Я решил не уходить, пока не раскопаю полкургана, до первых признаков погребения. Я увлекся работой. Справа от меня была нераскопанная половина с золотым срезом, зеленым дерном и свежими пнями. Над ней нависали темные запаутиненные лапы елей с редкой заржавленной хвоей. Слева сквозь стволы высоких берез светил закат. В тени березы казались голубоватыми, а на освещенных закатом стволах лежал розовый отблеск. Снизу стволы были покрыты бурым лишайником. Почва у их подножья кудрявилась и переливалась от высокого серебристого и лиловатого мха, который местные жители называют «боровой мошок».

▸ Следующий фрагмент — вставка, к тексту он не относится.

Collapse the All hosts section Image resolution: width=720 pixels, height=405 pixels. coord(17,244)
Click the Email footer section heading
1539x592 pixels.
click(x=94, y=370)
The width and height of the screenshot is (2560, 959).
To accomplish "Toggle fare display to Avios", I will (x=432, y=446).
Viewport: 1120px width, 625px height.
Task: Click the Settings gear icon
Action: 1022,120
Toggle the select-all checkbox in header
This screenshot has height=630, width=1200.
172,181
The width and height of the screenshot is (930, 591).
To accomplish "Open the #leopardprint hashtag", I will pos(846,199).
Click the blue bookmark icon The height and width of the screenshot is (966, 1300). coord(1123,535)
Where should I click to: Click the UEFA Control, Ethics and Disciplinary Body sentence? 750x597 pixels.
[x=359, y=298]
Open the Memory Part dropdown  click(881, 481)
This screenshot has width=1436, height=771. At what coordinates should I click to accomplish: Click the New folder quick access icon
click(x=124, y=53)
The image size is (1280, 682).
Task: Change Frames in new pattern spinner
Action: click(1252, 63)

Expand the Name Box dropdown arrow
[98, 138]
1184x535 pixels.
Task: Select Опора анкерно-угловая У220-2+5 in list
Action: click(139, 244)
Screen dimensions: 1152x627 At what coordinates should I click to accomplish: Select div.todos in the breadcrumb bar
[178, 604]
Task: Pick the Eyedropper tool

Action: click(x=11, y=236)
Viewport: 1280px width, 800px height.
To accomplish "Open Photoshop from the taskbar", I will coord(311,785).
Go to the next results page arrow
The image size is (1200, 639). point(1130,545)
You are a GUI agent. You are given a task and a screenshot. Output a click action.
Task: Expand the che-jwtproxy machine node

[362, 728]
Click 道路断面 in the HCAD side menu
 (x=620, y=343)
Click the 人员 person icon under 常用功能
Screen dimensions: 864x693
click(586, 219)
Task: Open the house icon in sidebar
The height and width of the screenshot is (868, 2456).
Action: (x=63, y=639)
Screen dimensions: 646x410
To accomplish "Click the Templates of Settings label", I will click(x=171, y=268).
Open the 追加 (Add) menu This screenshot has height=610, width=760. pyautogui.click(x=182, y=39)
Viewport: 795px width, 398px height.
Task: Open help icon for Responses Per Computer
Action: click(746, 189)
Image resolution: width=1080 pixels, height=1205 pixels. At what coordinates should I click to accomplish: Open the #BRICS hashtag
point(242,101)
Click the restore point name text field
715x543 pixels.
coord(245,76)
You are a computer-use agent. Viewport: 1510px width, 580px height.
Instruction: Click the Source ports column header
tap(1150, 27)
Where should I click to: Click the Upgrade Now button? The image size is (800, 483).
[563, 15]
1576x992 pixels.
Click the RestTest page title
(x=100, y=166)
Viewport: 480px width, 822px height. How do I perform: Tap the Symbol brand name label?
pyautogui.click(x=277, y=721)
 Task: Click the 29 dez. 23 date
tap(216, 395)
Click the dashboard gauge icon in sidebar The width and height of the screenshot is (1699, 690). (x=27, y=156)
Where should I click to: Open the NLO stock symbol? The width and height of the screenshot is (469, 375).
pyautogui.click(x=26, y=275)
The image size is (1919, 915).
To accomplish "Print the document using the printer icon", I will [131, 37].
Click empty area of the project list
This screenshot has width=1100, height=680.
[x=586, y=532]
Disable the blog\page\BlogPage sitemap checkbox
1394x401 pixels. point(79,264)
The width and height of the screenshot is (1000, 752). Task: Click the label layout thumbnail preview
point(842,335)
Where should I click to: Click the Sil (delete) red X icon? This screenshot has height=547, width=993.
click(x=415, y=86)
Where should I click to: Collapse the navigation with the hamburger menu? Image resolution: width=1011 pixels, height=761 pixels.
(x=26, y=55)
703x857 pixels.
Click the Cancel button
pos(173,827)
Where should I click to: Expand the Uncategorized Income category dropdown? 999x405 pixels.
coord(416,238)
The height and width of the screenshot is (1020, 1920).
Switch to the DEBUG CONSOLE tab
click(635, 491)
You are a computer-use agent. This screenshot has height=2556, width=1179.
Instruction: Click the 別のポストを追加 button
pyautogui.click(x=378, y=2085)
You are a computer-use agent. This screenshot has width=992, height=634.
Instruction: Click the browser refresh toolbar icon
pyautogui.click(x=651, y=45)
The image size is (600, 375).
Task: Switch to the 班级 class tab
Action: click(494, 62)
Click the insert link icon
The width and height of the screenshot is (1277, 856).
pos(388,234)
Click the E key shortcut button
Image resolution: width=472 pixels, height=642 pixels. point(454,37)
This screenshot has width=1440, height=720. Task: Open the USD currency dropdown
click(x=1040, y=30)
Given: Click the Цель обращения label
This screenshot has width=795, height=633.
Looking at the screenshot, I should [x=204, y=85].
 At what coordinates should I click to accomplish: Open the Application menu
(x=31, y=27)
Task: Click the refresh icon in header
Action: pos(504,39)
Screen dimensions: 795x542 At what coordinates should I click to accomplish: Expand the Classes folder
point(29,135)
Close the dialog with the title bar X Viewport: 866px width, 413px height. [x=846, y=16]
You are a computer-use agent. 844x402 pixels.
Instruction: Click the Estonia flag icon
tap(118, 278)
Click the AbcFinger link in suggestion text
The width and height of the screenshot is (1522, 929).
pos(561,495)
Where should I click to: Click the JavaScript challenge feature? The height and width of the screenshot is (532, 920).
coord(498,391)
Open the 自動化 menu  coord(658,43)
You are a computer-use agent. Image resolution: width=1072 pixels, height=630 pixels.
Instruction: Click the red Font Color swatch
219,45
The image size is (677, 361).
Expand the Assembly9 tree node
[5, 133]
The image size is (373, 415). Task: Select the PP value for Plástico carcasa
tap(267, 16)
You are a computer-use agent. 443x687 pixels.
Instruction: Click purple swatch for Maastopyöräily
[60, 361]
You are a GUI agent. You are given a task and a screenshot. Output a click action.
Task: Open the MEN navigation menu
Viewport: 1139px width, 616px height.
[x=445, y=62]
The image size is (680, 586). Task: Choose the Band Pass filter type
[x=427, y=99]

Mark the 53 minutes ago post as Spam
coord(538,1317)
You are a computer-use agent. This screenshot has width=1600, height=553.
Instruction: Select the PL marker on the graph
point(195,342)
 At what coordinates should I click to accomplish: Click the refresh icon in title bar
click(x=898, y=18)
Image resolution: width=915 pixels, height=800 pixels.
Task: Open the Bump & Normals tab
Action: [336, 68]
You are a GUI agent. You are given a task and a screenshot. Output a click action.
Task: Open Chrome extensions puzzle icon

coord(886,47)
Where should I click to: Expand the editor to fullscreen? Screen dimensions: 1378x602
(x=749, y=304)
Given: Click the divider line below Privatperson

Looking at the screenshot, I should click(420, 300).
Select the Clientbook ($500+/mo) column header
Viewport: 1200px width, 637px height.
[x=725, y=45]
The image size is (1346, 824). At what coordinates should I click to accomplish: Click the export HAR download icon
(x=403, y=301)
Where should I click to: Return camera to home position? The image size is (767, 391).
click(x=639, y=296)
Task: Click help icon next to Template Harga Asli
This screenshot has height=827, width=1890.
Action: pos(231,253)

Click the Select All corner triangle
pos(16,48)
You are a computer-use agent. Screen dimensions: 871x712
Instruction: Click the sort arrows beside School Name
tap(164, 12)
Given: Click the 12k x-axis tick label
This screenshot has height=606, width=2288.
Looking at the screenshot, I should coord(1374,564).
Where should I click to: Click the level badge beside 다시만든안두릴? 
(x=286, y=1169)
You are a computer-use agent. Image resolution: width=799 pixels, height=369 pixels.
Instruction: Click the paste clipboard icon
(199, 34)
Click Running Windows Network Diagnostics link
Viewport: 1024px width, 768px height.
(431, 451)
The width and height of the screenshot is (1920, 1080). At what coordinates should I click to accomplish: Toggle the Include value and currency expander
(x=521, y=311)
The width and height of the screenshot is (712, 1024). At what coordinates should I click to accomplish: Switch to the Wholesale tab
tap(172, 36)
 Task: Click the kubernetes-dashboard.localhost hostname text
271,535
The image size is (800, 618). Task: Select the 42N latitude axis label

Чем гуще, чем краснее становился закат, тем мрачнее делался черный лес по ту сторону кургана. И мне показалось, что там кто-то стоит. Чтоб не поддаваться страху, я несколько раз как ни в чем не бывало отбросил песок и лишь тогда выпрямился и заглянул через насыпь. По ту сторону кургана стоял старичок. В лапоточках, в белых с розоватым отливом онучах, в ветхом зеленовато-буром зипунишке, из которого клочьями торчала серебристая, лиловая и ядовито-зеленая вата. Личико у старика было крепкое и румяное, как редиска, седенькая бородка клинышком, морщинки у глаз белые. Старичок взглянул на меня, прищурился, и глазки его вспыхнули красным светом, как угольки в костре. Я схватил лопату и что есть мочи припустился в деревню — доедать петуха.
Видел я, конечно, не самого лешего, а всего лишь хитрого старичка-лесовичка. Но и этой встречей я был доволен. Тут нужно редкое сочетание условий: одиночество, усталость, курган, закат, березы, лишайник, боровой мошок, взгляд, упавший после всего этого на темные ели. И разбуженная непонятным, почти рефлекторным страхом фантазия, создавшая из красок неба и леса вполне реалистический и даже традиционный образ старичка-лесовичка, как бы пришедший из сказок моего детства. И если уж даже я ухитрился его увидеть, то нет ничего удивительного в том, что в прежние времена у людей такие встречи бывали гораздо чаще.
5
Выпрыгиваем из машины и наперегонки мчимся в палатки за чистой одеждой и умывальными принадлежностями. Каждому хочется раньше других попасть в душ. Брезентовые кабины, бачки с привязанными к кранам продырявленными консервными банками — самые высокие сооружения нашего палаточного городка. Оттуда вместе с плеском воды слышатся восторженные вопли и песни. Оттуда выходят обновленными, неузнаваемыми, в обычной городской, а в наших условиях — парадной, одежде, не испытывая ни малейшего желания прикоснуться к земле, к которой только что были так близки.
И тут я опять не могу удержаться, чтобы не процитировать Геродота, на этот раз уже не в связи со скифами.
«Египтяне, — пишет Геродот, — чрезвычайно религиозны, гораздо больше других народов». Далее он перечисляет обряды, по его мнению, свидетельствующие о чрезвычайном благочестии: египтяне «каждый день чистят медные сосуды, из которых пьют», причем «делают это все, а не так, что один делает, другой нет», часто стирают одежду и — о неслыханный фанатизм! — «моются они два раза в день и два раза в ночь».